The server 12 can be any computer such as a personal computer, minicomputer, workstation or mainframe, or a combination thereof. While the server 12 is shown, for illustration purposes, as a single computer unit, the system may comprise a group/farm of computers which can be scaled depending on the processing load and database size.
FIG. 3 illustrates a menu map 60 of the project tracking software module 34 according to the present invention. The menu map 60 will be explained in conjunction with FIGS. 4-21. Referring to FIG. 4, after a user logs in through the computer 8 and runs the project tracking software module 34, the module generates a Main Menu web page 100 and transmits it across the network 4 to the user's computer 8 which is viewed via the user's web browser such as Microsoft's Internet Explorer. In the embodiment shown, the network 4 is an Intranet. The menu page 100 lists seven clickable links among others: Reports, RTN List, Completion %, Interface, Regression, Integration and Audit Trail. Clicking on each link respectively generates web pages 120 (FIG. 5), 140 (FIG. 6), 160 (FIG. 8), 180 (FIG. 9), 200 (FIG. 10), 220 (FIG. 11) and 240 (FIG. 12).
As can be seen in a status report page 120 in FIG. 5, there are four types of tests that are performed on the software features being modified or added: functional testing, interface testing, regression testing and integration testing. Functional testing is the most basic testing which is performed for each and every project. Functional testing is performed to ensure that the changes required by each project are working as required and expected. There are two types of functional testing: negative testing and positive testing. Positive testing involves ensuring that all valid data related to the enhancement are processed correctly through the card transaction processing system. Negative testing involves ensuring that invalid transactions or data combinations are properly processed through the processing system.

==========

**WHAT IS ASKED:**
1. Answer these questions about the project tracking text:
(a) What kinds of computer can the server 12 be?
(b) In the embodiment shown, what kind of network is the network 4?
(c) What are the two types of functional testing?
2. Rewrite the project tracking text between "The server 12 can" and "and database size.", inclusive, with "processing load" replaced by "workload".
The listing that comes next is separate material and has no connection to the project tracking text.

**SUPPLIED MATERIAL:**
==========

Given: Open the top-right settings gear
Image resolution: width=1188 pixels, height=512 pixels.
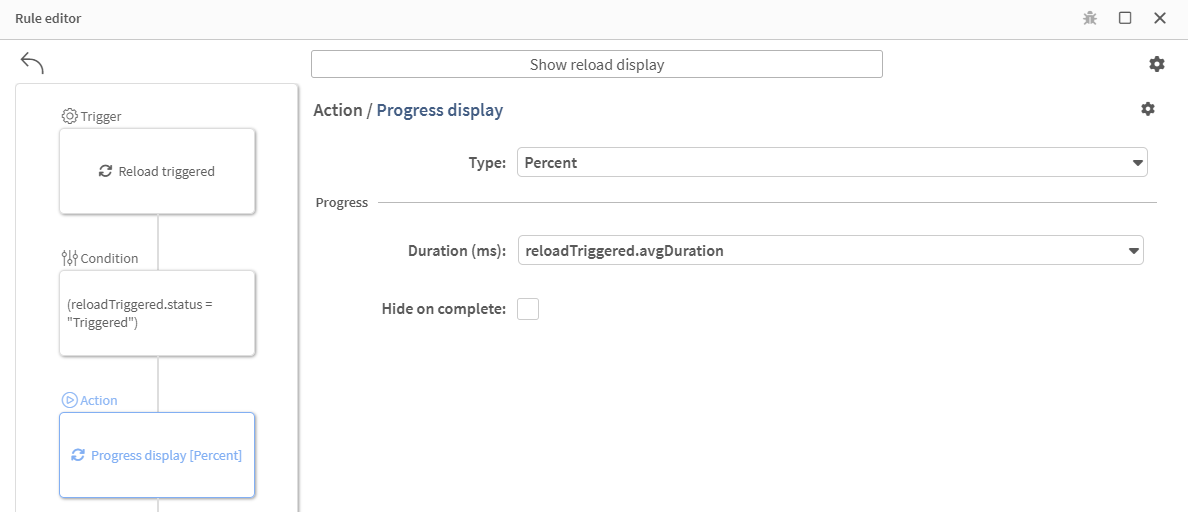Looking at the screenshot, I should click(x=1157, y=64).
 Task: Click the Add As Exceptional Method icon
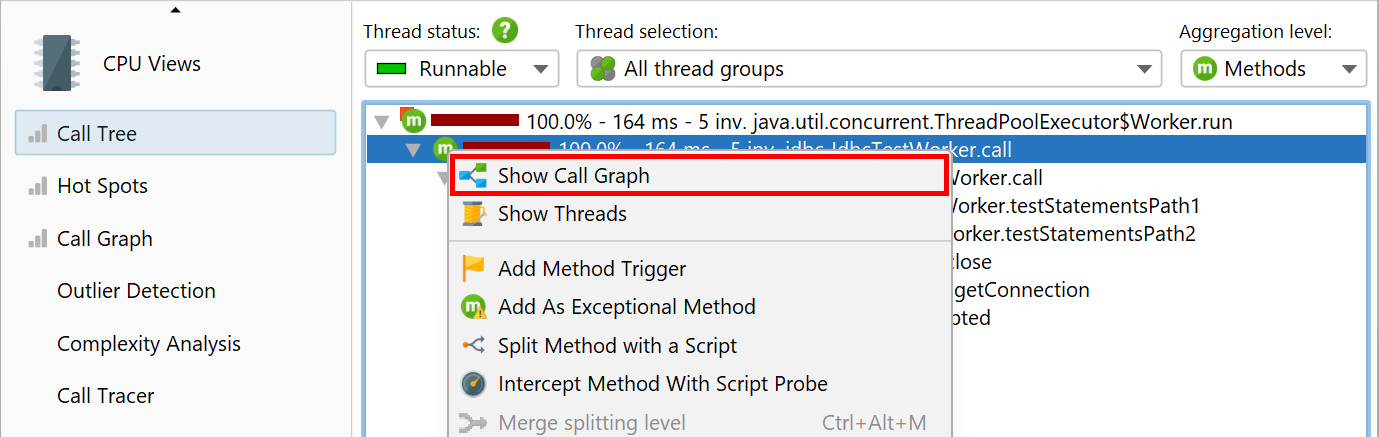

==========

**SET OF ANSWERS:**
1.
(a) A personal computer, minicomputer, workstation, or mainframe, or a combination of these.
(b) An Intranet.
(c) Negative testing and positive testing.

2.
The server 12 can be any computer such as a personal computer, minicomputer, workstation or mainframe, or a combination thereof. While the server 12 is shown, for illustration purposes, as a single computer unit, the system may comprise a group/farm of computers which can be scaled depending on the workload and database size.